# Week8: Regular Expressions

— _CS50’s Introduction to Programming with Python_

### Regular Expressions

Regular expressions are a powerful tool for matching patterns in text. They are a domain-specific language for describing patterns in text. Regular expressions are a language unto themselves, and they are not specific to Python. They are used in many programming languages, and in many applications.

They are used in text editors, word processors, and other applications to find and replace text, in compilers and interpreters to find and replace patterns in source code and in search engines to find and replace patterns in web pages. 

They are also used to validate user input such as email addresses, phone numbers, and credit card numbers. As well as to parse text, and to extract information from text.

##### validate.py

In [1]:
email = input("Enter your email: ").strip()

if "@" in email:
    print("Your email is valid")
else:
    print("Your email is invalid")

Your email is valid


In [2]:
email = input("Enter your email: ").strip()

if "@" and "." in email:
    print("Your email is valid")
else:
    print("Your email is invalid")

Your email is valid


In [None]:
email = input("Enter your email: ").strip()

username, domain = email.split("@")

if username and "." in domain:
    print("Your email is valid")
else:
    print("Your email is invalid")

In [None]:
email = input("Enter your email: ").strip()

username, domain = email.split("@")

if username and domain.endswith(".edu"):
    print("Your email is valid")
else:
    print("Your email is invalid")

### Uisng the re module

In [1]:
import re

email = input("Enter your email: ").strip()

if re.search("@", email):
    print("Your email is valid")
else:
    print("Your email is invalid")

Your email is valid


The pattern you pass re.search() can take a lot of special symbols and characters.
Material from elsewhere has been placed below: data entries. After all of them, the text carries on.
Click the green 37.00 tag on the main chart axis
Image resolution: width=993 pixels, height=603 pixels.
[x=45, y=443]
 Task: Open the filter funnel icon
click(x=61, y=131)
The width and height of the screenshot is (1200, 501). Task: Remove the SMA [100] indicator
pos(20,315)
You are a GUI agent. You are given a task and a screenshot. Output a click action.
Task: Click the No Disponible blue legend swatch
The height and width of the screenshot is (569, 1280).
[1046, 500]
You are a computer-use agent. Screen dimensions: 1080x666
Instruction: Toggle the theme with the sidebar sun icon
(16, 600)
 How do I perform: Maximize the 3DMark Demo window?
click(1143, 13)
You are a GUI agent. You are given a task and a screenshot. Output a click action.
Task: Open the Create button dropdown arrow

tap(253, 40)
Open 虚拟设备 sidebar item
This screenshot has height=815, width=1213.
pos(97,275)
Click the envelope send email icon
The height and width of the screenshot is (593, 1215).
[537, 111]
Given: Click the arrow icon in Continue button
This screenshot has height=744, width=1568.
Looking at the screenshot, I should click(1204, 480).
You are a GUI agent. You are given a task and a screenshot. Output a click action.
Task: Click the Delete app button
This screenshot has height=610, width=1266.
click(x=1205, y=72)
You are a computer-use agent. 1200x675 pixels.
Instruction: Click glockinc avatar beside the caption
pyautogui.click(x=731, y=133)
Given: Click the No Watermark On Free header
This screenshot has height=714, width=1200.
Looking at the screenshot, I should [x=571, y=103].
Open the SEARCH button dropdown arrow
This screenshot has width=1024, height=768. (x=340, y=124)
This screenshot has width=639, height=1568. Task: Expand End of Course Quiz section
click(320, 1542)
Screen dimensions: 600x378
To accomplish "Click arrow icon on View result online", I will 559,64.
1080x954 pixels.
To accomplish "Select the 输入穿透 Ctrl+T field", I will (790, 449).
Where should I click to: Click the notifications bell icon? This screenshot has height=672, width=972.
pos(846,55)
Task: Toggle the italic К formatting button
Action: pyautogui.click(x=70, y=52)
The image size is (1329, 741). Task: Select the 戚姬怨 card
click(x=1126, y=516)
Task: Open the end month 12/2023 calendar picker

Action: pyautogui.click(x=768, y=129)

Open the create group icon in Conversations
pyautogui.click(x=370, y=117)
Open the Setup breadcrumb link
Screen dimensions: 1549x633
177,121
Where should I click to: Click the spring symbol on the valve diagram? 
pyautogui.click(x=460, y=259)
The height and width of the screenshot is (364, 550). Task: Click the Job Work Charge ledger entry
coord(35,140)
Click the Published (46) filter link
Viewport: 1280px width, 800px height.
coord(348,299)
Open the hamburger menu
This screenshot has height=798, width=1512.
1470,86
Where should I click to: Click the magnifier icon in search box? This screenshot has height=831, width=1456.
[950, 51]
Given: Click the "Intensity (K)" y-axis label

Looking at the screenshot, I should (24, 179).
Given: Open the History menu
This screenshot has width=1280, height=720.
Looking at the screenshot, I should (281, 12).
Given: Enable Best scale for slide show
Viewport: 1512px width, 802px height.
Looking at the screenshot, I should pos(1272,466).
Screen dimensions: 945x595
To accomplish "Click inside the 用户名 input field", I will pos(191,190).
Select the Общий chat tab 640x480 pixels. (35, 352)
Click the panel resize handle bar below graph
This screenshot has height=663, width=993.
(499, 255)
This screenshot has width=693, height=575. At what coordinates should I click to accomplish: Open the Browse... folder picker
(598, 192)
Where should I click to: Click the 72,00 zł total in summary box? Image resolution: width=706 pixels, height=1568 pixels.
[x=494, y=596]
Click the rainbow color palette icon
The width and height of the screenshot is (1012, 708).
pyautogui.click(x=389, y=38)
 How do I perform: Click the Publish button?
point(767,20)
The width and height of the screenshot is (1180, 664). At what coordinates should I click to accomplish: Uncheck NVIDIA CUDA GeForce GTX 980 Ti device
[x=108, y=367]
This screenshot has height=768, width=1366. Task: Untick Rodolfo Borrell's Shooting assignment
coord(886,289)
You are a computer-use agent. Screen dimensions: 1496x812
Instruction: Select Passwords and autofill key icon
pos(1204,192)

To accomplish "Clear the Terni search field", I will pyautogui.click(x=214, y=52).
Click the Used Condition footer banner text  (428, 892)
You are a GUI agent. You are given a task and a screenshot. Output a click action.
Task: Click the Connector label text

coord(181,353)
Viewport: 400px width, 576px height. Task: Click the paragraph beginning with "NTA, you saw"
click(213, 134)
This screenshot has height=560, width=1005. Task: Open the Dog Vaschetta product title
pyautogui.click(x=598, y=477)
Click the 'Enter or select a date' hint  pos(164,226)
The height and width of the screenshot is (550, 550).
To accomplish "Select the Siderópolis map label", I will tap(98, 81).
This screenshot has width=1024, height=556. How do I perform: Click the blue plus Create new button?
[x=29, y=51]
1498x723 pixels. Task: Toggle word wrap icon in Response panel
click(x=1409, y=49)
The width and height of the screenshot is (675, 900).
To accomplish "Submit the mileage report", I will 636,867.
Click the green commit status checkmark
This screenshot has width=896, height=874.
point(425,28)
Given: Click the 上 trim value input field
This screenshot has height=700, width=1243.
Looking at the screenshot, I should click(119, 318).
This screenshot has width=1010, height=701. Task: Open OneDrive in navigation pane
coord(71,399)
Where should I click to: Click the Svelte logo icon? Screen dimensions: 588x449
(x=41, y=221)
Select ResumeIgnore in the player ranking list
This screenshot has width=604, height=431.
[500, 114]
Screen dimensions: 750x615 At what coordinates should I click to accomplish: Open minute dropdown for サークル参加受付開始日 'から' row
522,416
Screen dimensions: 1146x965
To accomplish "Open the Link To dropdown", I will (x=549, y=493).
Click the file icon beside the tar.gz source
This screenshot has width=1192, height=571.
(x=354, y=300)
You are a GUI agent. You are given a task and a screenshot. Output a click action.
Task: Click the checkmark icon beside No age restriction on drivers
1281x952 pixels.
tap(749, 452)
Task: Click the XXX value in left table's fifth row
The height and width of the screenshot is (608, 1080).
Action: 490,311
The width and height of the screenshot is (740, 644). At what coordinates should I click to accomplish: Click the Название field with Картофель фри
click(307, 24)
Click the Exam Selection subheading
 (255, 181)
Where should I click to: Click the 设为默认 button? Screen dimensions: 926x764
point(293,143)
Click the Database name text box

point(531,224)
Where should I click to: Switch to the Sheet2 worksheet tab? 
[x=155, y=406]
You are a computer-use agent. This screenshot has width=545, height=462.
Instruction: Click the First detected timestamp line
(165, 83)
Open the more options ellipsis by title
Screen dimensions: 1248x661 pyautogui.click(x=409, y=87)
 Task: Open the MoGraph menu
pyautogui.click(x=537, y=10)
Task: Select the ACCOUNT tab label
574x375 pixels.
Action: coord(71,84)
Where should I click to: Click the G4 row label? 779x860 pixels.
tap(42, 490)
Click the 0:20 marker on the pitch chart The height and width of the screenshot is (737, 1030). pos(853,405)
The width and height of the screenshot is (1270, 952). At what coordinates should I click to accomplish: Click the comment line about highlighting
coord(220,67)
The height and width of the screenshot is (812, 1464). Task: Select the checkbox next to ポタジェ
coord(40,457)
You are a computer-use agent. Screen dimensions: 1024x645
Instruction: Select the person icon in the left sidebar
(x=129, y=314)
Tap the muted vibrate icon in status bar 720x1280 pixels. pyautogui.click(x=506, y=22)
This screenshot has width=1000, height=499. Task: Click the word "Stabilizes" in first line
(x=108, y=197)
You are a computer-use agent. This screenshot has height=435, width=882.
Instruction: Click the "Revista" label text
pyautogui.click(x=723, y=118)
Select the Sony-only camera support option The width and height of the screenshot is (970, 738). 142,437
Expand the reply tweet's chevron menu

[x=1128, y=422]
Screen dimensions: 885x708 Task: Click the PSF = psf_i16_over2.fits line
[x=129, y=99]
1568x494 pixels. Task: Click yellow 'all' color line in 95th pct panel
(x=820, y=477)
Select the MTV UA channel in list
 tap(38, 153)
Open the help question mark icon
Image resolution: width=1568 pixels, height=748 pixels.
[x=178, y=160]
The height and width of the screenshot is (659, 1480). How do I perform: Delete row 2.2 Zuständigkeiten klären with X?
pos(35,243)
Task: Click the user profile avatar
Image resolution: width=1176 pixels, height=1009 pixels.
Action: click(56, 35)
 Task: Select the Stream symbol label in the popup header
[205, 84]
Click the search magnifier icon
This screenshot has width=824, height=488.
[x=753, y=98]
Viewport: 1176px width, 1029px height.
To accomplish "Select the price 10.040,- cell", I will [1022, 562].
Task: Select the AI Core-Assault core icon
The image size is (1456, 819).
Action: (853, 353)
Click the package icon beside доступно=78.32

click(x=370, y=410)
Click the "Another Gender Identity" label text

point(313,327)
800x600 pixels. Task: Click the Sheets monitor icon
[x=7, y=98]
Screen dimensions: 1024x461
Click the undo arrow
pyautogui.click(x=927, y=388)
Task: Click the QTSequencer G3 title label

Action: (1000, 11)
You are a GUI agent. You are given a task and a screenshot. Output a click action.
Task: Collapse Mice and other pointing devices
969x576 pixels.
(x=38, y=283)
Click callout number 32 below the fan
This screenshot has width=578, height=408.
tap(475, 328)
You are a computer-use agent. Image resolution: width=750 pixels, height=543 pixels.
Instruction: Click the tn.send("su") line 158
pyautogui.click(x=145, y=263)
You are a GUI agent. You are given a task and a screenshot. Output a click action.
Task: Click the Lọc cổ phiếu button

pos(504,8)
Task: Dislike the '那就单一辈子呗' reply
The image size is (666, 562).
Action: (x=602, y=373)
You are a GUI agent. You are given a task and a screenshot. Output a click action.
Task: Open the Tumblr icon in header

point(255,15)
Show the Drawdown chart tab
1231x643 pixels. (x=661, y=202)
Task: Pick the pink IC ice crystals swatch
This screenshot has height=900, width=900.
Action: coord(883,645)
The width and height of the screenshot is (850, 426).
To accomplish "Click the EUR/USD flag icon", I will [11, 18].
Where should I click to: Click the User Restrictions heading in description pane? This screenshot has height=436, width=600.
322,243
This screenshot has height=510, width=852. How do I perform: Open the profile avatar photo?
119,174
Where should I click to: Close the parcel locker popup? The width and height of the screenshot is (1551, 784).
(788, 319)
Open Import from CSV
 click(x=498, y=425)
The most common ones are:

* `.`: matches any character except a newline
* `*`: matches zero or more repetitions of the preceding character
* `+`: matches one or more repetitions of the preceding character
* `?`: matches zero or one of the preceding character
* `{n}`: matches exactly n of the preceding character
* `{n,}`: matches n or more of the preceding character
* `{,n}`: matches 0 to n of the preceding character
* `{m}`: matches m repetitions
* `{m,n}`: matches m to n repetitions
* `[abc]`: matches any character between the brackets (such as a, b, or c)
* `[^abc]`: matches any character that isn’t between the brackets
* `\d`: matches any decimal digit
* `\D`: matches any non-decimal digit characters
* `\w`: matches any alphanumeric character as well as the underscore
* `\W`: matches any non-alphanumeric character
* `\s`: matches any whitespace character
* `\S`: matches any non-whitespace character
* `\b`: matches the empty string between `\w` and `\W` characters
* `\B`: matches the empty string anywhere else
* `A|B`: matches either A or B
* `()`: matches a group of characters
* `(?:)`: matches a group of characters without creating a capture group
* `([])`: matches a set of characters
* `[^]`: matches any character not in a set of characters

In [None]:
import re

email = input("Enter your email: ").strip()

#`.*` means give me something to the left and something to the right of the `@`
if re.search(".*@.*", email):
    print("Your email is valid")
else:
    print("Your email is invalid")

Using this regex, the program will print valid even if you don't add anything after the `@` because the `*` means it can accept zero or more repetitions of the preceding character. so in this case if we want something to be required after the `@` we can use the `+` instead of the `*` which means it can accept one or more repetitions of the preceding character.

In [None]:
import re

email = input("Enter your email: ").strip()

#`.+` means at least one character to the left and right of the `@` 
if re.search(".+@.+", email):
    print("Your email is valid")
else:
    print("Your email is invalid")

In [None]:
import re

email = input("Enter your email: ").strip()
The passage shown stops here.